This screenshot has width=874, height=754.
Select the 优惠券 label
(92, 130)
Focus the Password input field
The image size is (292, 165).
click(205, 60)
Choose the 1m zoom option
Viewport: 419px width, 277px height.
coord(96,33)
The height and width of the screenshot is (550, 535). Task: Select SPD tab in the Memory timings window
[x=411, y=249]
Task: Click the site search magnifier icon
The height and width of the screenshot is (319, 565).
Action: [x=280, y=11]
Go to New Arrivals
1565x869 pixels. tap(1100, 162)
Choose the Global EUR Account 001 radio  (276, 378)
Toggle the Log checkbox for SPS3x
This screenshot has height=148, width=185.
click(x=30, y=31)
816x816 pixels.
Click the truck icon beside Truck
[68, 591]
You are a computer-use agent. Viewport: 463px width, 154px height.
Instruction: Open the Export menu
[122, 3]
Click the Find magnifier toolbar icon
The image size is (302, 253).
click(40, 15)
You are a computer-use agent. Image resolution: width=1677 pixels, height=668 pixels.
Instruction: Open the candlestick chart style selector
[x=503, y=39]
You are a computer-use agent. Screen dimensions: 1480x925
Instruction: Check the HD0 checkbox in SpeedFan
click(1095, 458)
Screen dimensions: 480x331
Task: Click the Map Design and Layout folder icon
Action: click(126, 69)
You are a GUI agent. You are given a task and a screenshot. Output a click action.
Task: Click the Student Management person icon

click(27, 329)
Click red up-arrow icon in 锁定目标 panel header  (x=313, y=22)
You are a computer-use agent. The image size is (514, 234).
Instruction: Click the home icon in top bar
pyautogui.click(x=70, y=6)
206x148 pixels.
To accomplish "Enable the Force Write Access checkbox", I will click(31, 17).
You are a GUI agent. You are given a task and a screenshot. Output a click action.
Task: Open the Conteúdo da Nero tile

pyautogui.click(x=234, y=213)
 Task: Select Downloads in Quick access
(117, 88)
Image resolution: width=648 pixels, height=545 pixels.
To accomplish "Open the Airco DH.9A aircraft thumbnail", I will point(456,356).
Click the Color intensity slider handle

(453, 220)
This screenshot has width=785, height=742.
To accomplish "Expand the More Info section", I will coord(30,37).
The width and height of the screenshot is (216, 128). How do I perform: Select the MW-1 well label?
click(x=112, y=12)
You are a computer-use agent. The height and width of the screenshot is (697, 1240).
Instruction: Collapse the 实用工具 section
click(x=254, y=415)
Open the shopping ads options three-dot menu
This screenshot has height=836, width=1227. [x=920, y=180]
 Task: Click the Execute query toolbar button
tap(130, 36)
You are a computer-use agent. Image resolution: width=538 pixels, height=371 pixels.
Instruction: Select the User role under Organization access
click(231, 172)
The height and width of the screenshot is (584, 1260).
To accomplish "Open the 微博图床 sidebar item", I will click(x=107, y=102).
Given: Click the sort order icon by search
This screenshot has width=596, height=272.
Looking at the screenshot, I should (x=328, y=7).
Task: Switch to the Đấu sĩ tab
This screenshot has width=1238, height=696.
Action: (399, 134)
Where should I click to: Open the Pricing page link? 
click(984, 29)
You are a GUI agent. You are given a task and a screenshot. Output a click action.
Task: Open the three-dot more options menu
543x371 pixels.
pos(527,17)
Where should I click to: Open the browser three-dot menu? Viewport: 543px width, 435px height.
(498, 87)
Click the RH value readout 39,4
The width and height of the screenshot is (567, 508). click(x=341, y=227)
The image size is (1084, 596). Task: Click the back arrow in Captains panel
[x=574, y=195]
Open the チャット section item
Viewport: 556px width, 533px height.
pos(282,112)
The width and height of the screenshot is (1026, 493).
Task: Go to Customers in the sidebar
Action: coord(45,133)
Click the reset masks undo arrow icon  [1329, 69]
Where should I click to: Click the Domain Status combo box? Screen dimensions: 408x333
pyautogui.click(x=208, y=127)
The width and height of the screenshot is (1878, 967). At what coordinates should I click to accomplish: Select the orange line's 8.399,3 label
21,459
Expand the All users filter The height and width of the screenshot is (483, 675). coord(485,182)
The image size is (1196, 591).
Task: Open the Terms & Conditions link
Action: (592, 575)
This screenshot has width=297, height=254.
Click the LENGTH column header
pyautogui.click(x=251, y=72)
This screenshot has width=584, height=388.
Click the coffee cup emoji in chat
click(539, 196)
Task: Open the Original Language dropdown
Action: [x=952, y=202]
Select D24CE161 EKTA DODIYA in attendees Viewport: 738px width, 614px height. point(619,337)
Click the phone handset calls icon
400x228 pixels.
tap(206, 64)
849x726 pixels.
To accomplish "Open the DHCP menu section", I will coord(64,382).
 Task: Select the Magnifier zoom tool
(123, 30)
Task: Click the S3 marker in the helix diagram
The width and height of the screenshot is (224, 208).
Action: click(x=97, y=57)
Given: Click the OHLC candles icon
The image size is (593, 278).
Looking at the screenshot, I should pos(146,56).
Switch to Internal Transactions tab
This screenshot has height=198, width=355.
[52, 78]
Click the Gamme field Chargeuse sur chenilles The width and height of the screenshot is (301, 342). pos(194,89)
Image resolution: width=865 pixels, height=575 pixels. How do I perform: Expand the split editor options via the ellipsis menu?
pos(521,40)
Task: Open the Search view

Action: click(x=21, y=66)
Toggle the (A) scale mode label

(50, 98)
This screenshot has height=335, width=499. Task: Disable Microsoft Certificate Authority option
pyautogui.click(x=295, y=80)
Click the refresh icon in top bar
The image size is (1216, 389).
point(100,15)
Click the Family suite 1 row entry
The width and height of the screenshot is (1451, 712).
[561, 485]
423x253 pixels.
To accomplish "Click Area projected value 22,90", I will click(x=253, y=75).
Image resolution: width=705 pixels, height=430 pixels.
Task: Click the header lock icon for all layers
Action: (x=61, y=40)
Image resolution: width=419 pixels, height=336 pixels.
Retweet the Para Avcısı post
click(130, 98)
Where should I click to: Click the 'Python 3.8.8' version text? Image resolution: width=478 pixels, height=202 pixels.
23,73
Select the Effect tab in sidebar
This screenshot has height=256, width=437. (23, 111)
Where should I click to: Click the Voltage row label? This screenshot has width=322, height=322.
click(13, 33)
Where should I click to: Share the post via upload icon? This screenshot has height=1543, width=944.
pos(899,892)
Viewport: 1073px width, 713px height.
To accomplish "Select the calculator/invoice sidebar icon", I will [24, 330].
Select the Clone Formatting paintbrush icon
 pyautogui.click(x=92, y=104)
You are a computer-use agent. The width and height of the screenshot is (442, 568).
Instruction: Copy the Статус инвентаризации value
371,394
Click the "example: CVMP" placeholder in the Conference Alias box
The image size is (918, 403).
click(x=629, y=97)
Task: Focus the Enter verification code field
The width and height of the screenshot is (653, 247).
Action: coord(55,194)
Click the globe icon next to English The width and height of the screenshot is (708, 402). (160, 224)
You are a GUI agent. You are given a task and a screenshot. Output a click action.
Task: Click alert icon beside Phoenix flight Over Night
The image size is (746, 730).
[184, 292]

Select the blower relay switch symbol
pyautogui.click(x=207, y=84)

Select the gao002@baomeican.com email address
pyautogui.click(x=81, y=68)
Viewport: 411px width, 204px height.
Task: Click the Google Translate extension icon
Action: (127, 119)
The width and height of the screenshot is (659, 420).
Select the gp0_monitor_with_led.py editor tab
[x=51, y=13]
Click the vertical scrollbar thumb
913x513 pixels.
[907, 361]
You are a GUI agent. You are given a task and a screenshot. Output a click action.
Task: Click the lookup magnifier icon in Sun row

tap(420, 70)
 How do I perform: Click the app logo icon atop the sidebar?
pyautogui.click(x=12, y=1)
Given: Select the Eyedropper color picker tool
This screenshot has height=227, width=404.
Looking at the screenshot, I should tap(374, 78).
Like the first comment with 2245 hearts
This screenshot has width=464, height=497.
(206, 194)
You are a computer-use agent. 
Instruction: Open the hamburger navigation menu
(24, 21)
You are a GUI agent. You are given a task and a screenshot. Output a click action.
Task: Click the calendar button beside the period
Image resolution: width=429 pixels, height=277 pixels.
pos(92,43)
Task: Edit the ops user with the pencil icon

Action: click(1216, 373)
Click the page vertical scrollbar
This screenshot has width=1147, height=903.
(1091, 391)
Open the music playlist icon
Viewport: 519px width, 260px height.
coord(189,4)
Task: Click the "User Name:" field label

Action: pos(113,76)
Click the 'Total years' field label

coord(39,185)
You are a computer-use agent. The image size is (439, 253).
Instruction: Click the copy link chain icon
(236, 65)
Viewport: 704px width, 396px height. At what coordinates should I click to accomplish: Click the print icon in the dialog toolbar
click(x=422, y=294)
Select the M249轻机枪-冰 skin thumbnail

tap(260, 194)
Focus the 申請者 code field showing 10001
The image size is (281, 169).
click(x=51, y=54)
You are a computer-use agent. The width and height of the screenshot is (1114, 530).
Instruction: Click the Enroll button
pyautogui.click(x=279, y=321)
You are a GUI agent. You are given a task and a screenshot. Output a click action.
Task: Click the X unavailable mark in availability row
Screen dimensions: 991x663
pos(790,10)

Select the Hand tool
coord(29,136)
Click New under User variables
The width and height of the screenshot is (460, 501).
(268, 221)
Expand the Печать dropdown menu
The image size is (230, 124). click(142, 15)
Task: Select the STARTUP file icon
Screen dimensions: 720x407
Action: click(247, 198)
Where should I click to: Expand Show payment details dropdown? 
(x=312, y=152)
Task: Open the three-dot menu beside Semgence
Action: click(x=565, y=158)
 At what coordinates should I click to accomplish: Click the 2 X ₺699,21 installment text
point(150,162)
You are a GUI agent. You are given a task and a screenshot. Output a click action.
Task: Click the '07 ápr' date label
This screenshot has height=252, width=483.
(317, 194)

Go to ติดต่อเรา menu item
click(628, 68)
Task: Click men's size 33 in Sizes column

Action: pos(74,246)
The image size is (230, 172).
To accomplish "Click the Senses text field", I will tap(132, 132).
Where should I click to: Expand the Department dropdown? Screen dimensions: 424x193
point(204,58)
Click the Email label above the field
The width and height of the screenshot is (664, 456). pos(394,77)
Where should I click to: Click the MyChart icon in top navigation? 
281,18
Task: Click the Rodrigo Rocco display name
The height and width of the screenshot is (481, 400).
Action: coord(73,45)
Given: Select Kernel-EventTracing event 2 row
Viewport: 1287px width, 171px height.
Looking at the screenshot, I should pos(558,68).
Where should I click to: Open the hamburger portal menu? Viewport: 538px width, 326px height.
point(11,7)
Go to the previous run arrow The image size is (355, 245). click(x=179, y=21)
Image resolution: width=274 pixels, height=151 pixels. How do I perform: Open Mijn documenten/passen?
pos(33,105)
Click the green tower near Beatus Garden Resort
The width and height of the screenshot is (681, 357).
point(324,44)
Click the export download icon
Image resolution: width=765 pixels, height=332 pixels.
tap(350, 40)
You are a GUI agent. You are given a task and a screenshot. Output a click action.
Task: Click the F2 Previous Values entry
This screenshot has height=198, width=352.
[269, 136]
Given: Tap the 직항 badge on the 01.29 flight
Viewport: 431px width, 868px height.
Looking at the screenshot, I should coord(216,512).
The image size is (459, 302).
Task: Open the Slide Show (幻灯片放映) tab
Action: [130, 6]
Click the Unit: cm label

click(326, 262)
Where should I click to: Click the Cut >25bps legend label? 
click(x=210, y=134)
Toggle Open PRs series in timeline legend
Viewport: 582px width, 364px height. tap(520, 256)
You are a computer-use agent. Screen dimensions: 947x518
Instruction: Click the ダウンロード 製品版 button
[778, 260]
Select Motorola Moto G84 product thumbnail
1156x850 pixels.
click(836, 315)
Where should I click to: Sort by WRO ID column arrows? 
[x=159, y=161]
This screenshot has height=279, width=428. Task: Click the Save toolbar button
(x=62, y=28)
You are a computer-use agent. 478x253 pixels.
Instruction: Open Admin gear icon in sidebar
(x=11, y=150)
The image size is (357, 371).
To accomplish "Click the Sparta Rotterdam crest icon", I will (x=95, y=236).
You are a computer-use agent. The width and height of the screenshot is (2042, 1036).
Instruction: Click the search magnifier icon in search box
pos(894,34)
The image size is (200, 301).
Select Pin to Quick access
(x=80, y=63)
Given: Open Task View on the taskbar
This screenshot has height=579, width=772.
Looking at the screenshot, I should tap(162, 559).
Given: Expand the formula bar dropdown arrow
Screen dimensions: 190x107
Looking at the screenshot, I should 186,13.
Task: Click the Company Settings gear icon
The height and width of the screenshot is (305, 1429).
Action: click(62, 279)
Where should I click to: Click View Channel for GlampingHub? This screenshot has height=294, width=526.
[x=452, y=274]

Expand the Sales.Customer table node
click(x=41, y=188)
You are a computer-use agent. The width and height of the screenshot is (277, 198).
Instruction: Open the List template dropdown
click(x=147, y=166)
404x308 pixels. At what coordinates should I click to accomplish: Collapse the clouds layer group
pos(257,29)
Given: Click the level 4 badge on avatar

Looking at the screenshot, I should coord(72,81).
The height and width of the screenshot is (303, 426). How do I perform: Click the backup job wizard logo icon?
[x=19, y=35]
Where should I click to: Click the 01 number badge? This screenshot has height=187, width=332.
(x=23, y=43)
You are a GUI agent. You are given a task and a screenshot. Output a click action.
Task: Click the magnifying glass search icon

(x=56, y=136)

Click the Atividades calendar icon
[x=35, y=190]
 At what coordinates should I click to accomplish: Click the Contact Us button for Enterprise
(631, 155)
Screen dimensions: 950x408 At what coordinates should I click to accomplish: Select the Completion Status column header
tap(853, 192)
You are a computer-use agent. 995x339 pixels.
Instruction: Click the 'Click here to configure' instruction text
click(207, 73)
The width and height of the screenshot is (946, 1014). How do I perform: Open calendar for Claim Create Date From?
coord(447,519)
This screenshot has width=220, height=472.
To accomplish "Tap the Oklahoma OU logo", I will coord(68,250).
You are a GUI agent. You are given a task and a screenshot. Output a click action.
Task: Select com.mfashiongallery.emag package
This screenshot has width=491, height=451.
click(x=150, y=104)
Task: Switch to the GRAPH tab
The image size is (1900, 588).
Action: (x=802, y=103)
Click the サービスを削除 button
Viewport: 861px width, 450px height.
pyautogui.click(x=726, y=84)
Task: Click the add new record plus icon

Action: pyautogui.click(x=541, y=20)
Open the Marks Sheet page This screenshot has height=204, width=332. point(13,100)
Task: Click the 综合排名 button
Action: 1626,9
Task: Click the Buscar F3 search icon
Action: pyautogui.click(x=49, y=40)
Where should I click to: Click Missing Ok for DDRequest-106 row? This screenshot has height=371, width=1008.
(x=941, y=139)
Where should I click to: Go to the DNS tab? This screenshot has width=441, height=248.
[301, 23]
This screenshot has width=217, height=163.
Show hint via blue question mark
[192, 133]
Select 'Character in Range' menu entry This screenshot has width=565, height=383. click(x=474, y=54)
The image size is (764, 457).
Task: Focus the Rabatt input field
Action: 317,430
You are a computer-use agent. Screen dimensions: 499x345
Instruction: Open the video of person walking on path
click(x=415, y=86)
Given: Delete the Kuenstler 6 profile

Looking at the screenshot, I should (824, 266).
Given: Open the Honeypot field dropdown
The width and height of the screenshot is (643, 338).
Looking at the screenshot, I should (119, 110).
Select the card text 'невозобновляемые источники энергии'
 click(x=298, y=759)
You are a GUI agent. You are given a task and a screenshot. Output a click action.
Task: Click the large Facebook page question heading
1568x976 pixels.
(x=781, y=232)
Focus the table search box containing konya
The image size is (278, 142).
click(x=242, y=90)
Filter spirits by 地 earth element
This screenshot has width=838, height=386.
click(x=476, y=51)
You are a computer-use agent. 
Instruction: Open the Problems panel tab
^^^^
* INSTRUCTIONS TO FOLLOW
From the data above, gather every line that includes the word "vertical".

* PROBLEM SOLUTION
Click the vertical scrollbar thumb
Click the page vertical scrollbar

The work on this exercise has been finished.